Aussi, afin de limiter la confusion entre les groupes de comportements mis en évidence sur l’ensemble du jeu au moyen de cette question de recherche, et les comportements individuels auxquels il sera fait référence pour d’autres questions, nous nous référerons dorénavant aux clusters retenus en termes de types, ou même de styles de coping.

V.2.5 DISCUSSION

La typologie qui émerge de nos données est intéressante, car tout en étant très spécifiques au contexte du jeu expérimental, les comportements compris dans deux des trois types de coping retenus semblent proches, au niveau sémantique, des dimensions de coping décrites dans la littérature, et qui se rapportent à la vie quotidienne des adolescents, ainsi que des adultes.

Outre le fait que la distinction majeure entre les comportements observés semble se situer au niveau de leur complexité ou de leur nouveauté, les deux types de comportements “nouveaux”, à savoir les comportements stratégiques et les comportements de protection, partagent certaines caractéristiques d’ordre général, respectivement avec le coping centré sur le problème et avec le coping d’évitement (Cosway et al., 2000 ; Parker & Endler, 1992), mais aussi avec le coping actif et le retrait décrits par Seiffge-Krenke (Seiffge-Krenke, 1995).

Alors que le coping de base comprend des comportements très élémentaires, et qui ne semblent pas se rassembler autour d’un concept ou d’une fonction spécifique (utilisation de chaque outil pour sa fonction prévue initialement, apprise, et la plus simple possible), les comportements stratégiques ont pour point commun qu’ils constituent une tentative directe de résoudre le problème, voire d’y réfléchir plus tranquillement afin de planifier des stratégies à plus long terme (autant que faire se peut dans ce contexte).
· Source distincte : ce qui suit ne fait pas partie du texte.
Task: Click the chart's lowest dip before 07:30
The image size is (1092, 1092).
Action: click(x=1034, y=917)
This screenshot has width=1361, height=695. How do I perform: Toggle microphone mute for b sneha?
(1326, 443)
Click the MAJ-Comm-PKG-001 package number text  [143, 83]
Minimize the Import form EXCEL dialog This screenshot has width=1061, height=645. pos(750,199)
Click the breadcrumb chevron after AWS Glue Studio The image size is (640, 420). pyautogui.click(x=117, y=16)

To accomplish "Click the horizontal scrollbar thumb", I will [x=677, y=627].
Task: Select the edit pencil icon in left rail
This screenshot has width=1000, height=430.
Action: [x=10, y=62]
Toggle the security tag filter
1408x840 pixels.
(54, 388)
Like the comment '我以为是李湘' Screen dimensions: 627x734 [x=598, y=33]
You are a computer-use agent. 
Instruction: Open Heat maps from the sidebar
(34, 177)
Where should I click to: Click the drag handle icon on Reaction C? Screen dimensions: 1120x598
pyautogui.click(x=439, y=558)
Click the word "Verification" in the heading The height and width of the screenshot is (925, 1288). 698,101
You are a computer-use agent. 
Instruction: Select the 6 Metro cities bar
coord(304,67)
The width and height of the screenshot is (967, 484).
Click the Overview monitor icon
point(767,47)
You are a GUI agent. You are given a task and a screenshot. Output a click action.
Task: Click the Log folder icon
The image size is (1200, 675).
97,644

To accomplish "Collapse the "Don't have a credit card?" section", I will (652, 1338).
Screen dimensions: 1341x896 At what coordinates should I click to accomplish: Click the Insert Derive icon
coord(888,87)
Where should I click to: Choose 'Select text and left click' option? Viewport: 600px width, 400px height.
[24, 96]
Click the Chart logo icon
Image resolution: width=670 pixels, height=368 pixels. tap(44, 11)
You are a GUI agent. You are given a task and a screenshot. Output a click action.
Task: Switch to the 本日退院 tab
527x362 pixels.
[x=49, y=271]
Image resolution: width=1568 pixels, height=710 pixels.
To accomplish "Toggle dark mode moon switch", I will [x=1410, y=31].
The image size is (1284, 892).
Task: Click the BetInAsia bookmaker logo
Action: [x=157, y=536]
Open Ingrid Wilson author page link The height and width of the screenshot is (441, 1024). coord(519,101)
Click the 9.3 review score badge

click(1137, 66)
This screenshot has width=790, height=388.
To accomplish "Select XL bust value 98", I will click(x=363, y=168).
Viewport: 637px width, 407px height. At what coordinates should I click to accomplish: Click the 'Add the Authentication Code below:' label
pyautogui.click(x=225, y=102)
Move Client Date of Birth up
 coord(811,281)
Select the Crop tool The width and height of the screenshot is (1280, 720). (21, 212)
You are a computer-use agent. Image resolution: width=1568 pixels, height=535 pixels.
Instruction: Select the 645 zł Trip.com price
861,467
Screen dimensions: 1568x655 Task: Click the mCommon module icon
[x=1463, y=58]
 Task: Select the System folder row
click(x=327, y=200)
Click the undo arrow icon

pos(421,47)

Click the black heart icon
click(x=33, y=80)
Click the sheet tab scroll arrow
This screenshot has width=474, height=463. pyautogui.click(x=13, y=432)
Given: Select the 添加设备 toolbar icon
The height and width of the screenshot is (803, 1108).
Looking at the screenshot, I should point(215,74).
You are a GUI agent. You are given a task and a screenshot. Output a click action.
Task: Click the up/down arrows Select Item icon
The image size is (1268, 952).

Les comportements de protection, quant à eux, se distinguent des autres par le fait que, quel que soit l’outil employé, et quelles que soient les possibilités offertes par ce dernier pour agir sur la situation et modifier les conditions qui sont à l’origine du problème ou du danger, ces comportements consistent toujours à utiliser ces outils d’une manière qui ne modifie en rien la situation. Ainsi le poing par exemple, qui pourrait être employé pour éliminer des ennemis, ou le mur, qui pourrait être employé pour les bloquer, sont utilisés pour permettre un déplacement, une transition entre deux “zones” du labyrinthe, l’agent étant comme “intouchable” pendant ce bref laps de temps. Ces comportements de protection font penser aux conduites d’évitement ou de retrait décrits par les différents auteurs cités plus haut, et qui ont probablement une fonction pour la personne qui les met en œuvre dans certaines situations, mais qui se sont aussi avérés insuffisants, voire nuisibles, dans les situations où quelque chose pourrait être fait, et s’ils sont réalisés en lieu et place de comportements qui visent à résoudre le problème (Matthews et al., In press).

Après avoir mis en évidence trois types de coping qui font du sens au niveau de leur contenu, et des liens sémantiques qui peuvent être établis avec les styles de coping décrits dans la littérature, il convient donc de se demander dans quelle mesure les individus ont utilisé ces différents types de coping, et s’il est possible de les regrouper sur cette base.